As Rachel noted on last night’s show, the new Vanity Fair piece from Gabe Sherman on Donald Trump’s White House paints a rather unsettling picture of behind-the-scenes tumult in the West Wing. The president for example, reportedly vented to his longtime security chief, Keith Schiller, “I hate everyone in the White House! There are a few exceptions, but I hate them!”
The same piece described Chief of Staff John Kelly as “miserable,” and West Wing officials describing Trump has “unstable,” “losing a step,” and “unraveling.”

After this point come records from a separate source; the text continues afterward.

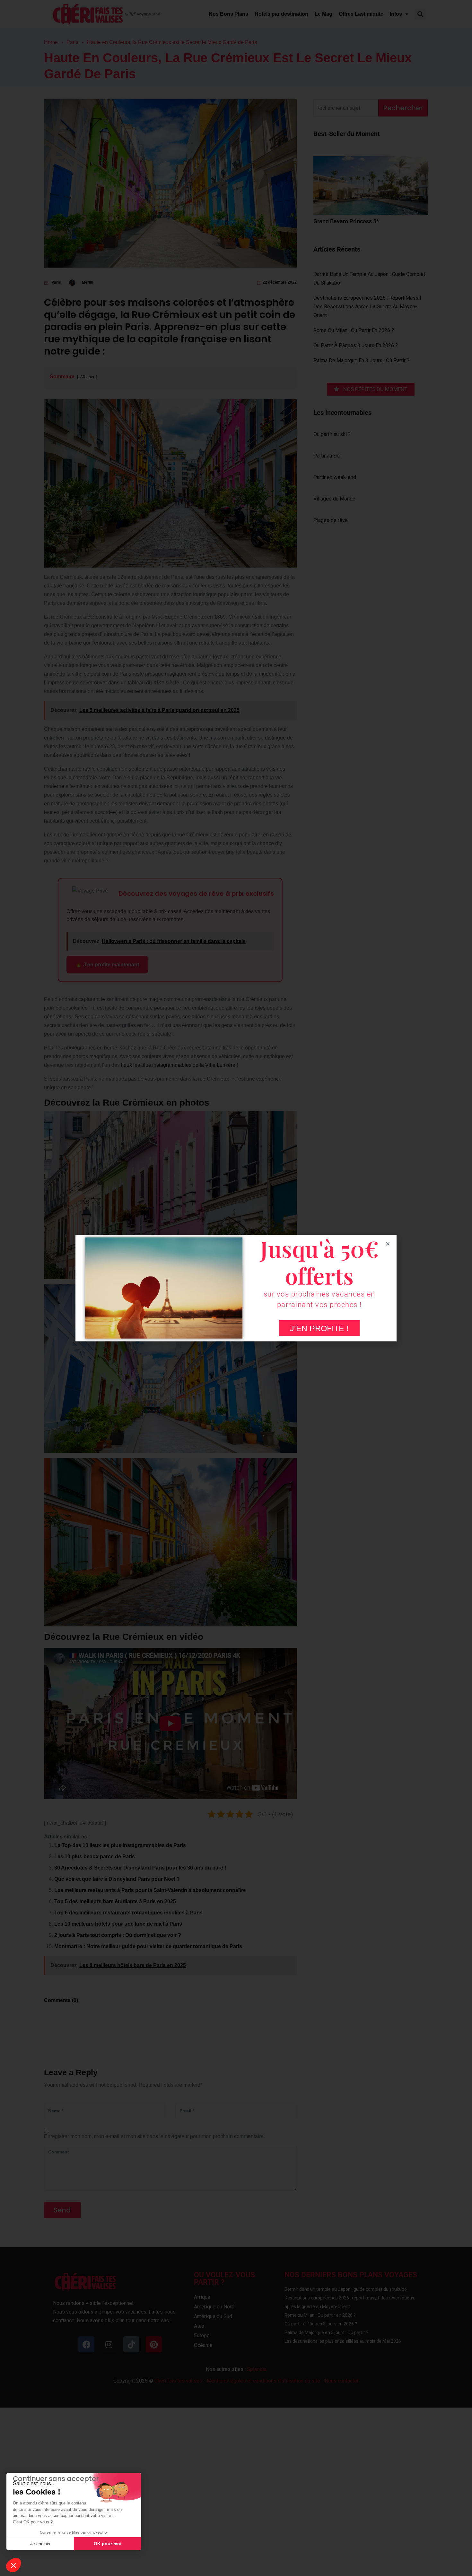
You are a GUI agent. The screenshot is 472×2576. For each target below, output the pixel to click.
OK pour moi (107, 2543)
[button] (13, 2565)
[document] (236, 1288)
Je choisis (40, 2543)
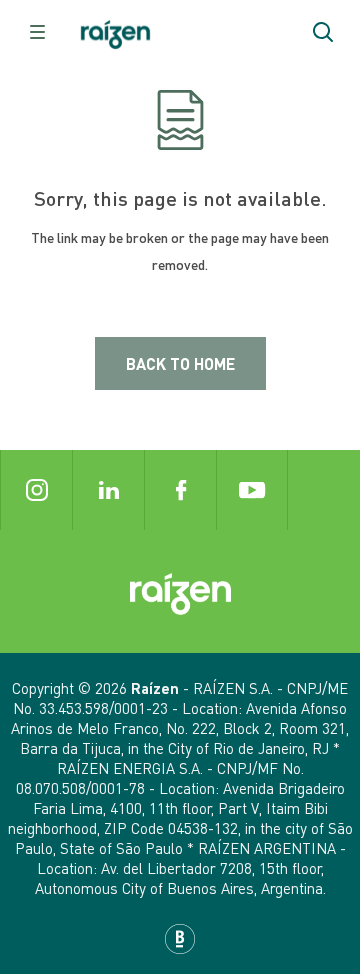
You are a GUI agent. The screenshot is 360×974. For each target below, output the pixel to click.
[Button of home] (115, 32)
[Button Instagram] (36, 490)
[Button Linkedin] (108, 490)
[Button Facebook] (180, 490)
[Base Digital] (180, 939)
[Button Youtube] (252, 490)
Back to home (180, 363)
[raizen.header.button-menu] (37, 32)
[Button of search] (323, 32)
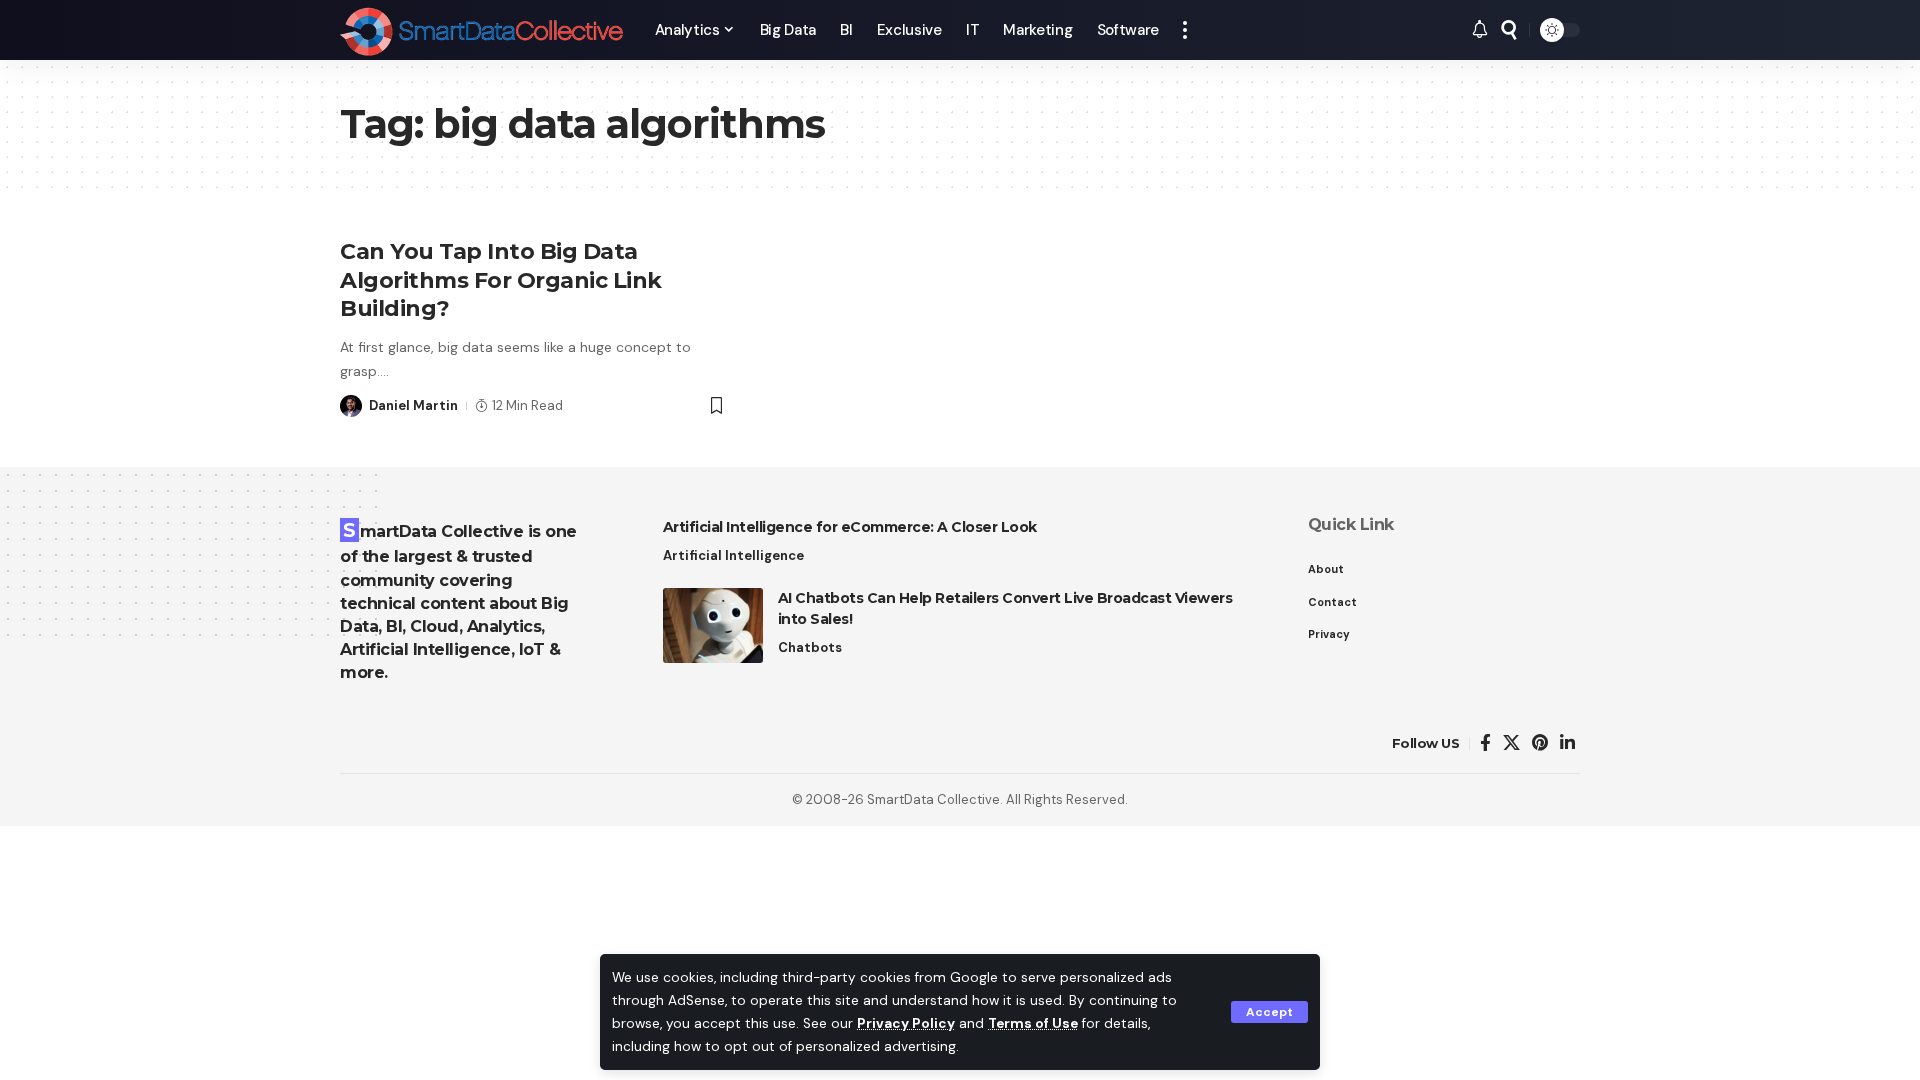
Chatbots (810, 647)
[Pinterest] (1540, 743)
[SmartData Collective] (481, 30)
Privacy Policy (906, 1023)
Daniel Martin (413, 405)
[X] (1511, 743)
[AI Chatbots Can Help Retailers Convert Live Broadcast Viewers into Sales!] (713, 625)
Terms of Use (1033, 1023)
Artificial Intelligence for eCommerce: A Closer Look (850, 527)
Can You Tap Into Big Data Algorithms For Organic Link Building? (501, 280)
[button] (1269, 1012)
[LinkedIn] (1567, 743)
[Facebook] (1485, 743)
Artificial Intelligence (733, 555)
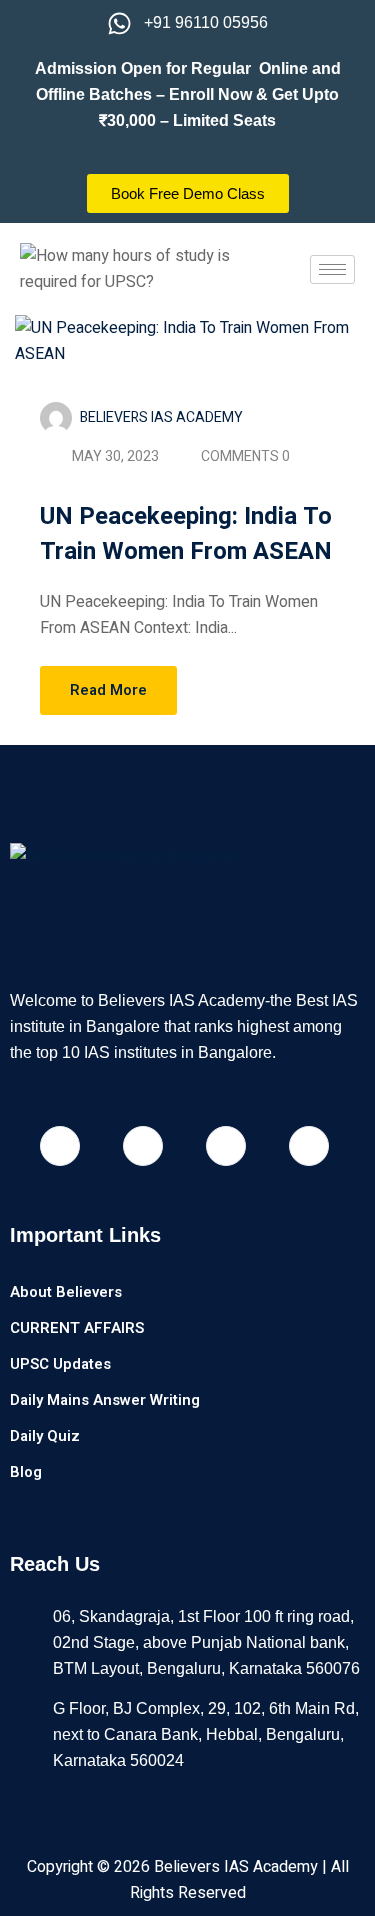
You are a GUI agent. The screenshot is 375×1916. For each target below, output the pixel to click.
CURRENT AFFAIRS (77, 1328)
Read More (108, 690)
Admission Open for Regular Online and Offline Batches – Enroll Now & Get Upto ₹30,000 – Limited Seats (188, 94)
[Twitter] (309, 1146)
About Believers (66, 1292)
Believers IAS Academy (161, 417)
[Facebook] (60, 1146)
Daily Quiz (45, 1436)
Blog (26, 1472)
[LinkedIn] (226, 1146)
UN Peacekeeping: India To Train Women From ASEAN (186, 533)
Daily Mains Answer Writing (105, 1400)
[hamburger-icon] (332, 269)
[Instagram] (143, 1146)
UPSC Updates (60, 1364)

But the part of the article that really stood out for me was this:
Even before [Sen. Bob Corker’s] remarks, some West Wing advisers were worried that Trump’s behavior could cause the Cabinet to take extraordinary Constitutional measures to remove him from office. Several months ago, according to two sources with knowledge of the conversation, former chief strategist Steve Bannon told Trump that the risk to his presidency wasn’t impeachment, but the 25th Amendment – the provision by which a majority of the Cabinet can vote to remove the president.
When Bannon mentioned the 25th Amendment, Trump said, “What’s that?”
Back in mid-November 2016, about a week after Election Day, The Atlantic’s David Frum joked, “Twenty-Fifth Amendment to the Constitution. Article 4. We’re all going to be talking a lot more about it in the months ahead.”
In hindsight, I think David was onto something.
If you’re unfamiliar with the 25th Amendment and its relevance to Trump’s troubled presidency, I had a piece on the relevant constitutional language back in February. I should emphasize, however, that the 25th Amendment almost certainly wasn’t designed for circumstances like these, and those concerned about the president’s apparent misdeeds and abuses should probably focus their attention on impeachment, not the 25th.
That said, the fact that Trump reportedly doesn’t know what the amendment is or why it might matter suggests it’s time for a refresher course for the president that swore to preserve, protect, and defend the Constitution.